Another 40 vehicles will be equipped with the 90mm LCTS 90 turret with the Mk8 gun system, provided by CMI Defense (Embourg, Belgium). The turret will be also equipped with the OIP Sensor Systems' observation and aiming devices. All of the turrets in this and the two previously discussed versions will be also equipped with smoke launchers.
The remaining four versions will include 24 command vehicles, 12 armored ambulances, 17 recovery and repair vehicles, and 18 armored engineer vehicles.
The Piranha IIICs, all seven versions, will equip one brigade, as well as several vehicles for training for a second brigade. Despite the fact that only one brigade will have full complement of the new vehicles, the Belgian Army will continue to maintain two mechanized brigades. Both brigades will swap their equipment periodically, and the one possessing it will be combat ready. This seems to be a logic move, since most of the current low-intensity conflicts or stabilization operations, in which many NATO armies are engaged, are prolonged and demand that soldiers be rotated every six months in the mission area. Therefore, there is a greater need for personnel than for equipment – somewhat like in air force, in which at least two pilots are assigned to each single aircraft. The gun-armed vehicles are destined to replace Leopard 1A5 tanks in one of the two existing tank battalions, and the 30mm-gun-armed vehicles will replace one of two existing reconnaissance battalions. The infantry-carrying vehicles are destined for four infantry battalions, while the command vehicles will be assigned to brigades' and battalions' headquarters.

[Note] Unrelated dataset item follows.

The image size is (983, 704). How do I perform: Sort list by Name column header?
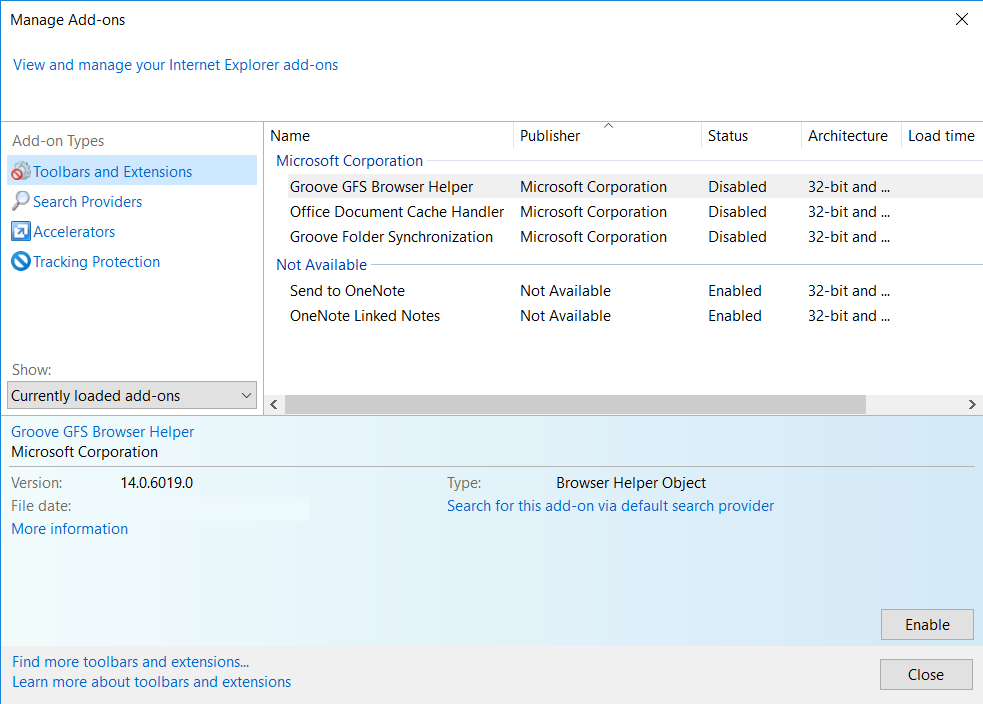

The engineering vehicles will go to one of two existing engineering battalions, and the recovery vehicles and armored ambulances will go to the one of two logistics battalions.
This arrangement is considerably different from the organization of that of the US Army Stryker Brigade Combat Team (BCT), in which the company is a basic combat module, having its own organic fire-support element with 105mm gun systems on the Stryker chassis (for more on the Stryker BCTs, see "Stryker Improvements on the Way"). In the Belgian Army, a brigade will continue to be a fully independent unit, and the battalion will form the basic combat module. However, it is expected that, in a smaller combat environment a smaller combat group would be formed, with the companies and platoons taken from specialized battalions and combined together into a flexible combat unit. The other difference between the Belgian solution and US Stryker BCT is the fact that Belgian brigades will not have tank destroyers in the form of APC-mounted anti-tank guided weapons. This means that the combating of tanks has been left completely to airpower and combat helicopters. The Belgian Army will, however, have heavy gun-armed version (though only with a 90mm gun, as opposed to the 105mm-armed Stryker's M1128 machine guns). This version is clearly not designed to fight an enemy's tanks but to provide a heavy punch against targets such as bunkers, reinforced fire positions, enemy personnel hidden in buildings and basements, etc. Theoretically, such targets would be also eliminated by other fire means, but in practice, not of them can be detected in a timely enough manner to avoid exposing friendly forces to contact with them. Moreover, once detected and confronted, it is often much easier and cheaper to destroy such targets with a single 90mm unguided round than to call in air support or to use a much more costly guided weapon.